Uno stile di vita salutare riduce significativamente il rischio di sviluppare malattie cardiovascolari e tumori nonché di morire precocemente. Adottare una sana alimentazione, praticare attività fisica, mantenere il peso nella norma, non fumare e non bere alcol, sono i modi migliori per porre le basi per un invecchiamento attivo e rimanere a lungo in buona salute ed autonomi.

Tutti i settori della pubblica amministrazione e la società civile possono contribuire a rendere più facile (o più difficile) condurre una vita sana e sostenibile. La sfida è di facilitare ai cittadini scelte salutari, convenienti e alla portata di tutti, attraverso interventi intersettoriali su consumi, urbanistica, luoghi di lavoro e di studio, trasporti, tutela ambientale.

La scuola deve rafforzare il suo ruolo di promotore di salute, anche al di là dei contenuti dei curricula formativi. Le aziende devono prendere sul serio la responsabilità sociale d'impresa e, oltre a garantire la sicurezza sul lavoro, promuovere benessere organizzativo e stili di vita sani tra i propri dipendenti.
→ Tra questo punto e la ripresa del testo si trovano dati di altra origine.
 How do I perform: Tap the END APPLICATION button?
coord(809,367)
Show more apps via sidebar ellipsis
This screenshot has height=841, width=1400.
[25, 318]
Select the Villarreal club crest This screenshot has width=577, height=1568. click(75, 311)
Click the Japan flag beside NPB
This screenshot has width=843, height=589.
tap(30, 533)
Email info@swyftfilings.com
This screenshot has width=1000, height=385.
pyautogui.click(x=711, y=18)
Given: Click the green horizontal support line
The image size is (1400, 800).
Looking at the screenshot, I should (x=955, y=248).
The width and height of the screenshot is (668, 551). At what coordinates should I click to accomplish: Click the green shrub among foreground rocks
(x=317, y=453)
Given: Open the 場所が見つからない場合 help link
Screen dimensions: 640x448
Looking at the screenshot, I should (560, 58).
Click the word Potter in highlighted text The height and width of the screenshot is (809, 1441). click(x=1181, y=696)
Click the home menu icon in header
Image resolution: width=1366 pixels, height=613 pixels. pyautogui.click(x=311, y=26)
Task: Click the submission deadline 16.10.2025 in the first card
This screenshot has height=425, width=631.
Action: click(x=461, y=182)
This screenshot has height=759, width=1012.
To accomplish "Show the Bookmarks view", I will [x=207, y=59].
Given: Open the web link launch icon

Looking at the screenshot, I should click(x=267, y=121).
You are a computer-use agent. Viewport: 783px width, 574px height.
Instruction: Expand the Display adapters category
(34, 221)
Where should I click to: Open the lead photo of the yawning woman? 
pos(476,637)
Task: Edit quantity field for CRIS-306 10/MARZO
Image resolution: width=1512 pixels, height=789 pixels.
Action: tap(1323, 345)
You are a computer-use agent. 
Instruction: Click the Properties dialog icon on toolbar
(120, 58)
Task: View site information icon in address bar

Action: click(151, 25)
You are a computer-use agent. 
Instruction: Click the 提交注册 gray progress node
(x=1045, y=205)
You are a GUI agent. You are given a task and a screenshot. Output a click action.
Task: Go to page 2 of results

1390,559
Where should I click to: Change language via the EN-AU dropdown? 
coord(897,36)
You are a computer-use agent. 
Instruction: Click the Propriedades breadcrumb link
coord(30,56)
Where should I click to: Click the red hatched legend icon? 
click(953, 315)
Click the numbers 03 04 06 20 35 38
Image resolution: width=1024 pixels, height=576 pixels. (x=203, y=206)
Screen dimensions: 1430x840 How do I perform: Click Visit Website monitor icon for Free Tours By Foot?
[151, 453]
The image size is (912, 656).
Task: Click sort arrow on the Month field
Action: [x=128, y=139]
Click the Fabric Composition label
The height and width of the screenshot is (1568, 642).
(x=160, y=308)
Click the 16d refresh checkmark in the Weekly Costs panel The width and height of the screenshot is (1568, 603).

L’amministrazioni pubblica, a maggior ragione, deve dare il buon esempio in coerenza con la propria vocazione e ruolo istituzionale.

Il lavoro dei professionisti provenienti dai diversi ambiti (personale medico, sportivo, sociale) in tema di promozione di sani stili di vita è di grande importanza, sia per i frequenti contatti con la popolazione, sia per la fiducia di cui godono.

Ambiente e salute

È importante aumentare la consapevolezza dell’impatto delle attività umane sull’ambiente e sfruttare di più il binomio ambiente-salute nelle attività di promozione degli stili di vita e di tutela ambientale. Le istituzioni sociosanitarie, ma anche altri settori della società, dovranno valutare la loro impronta ecologica e impegnarsi per ridurla (eventi sportivi, convegni, ristorazione pubblica, attività turistiche). La valutazione dell’impatto sulla salute è inoltre uno strumento importante per agevolare la strategia della salute in tutte le politiche.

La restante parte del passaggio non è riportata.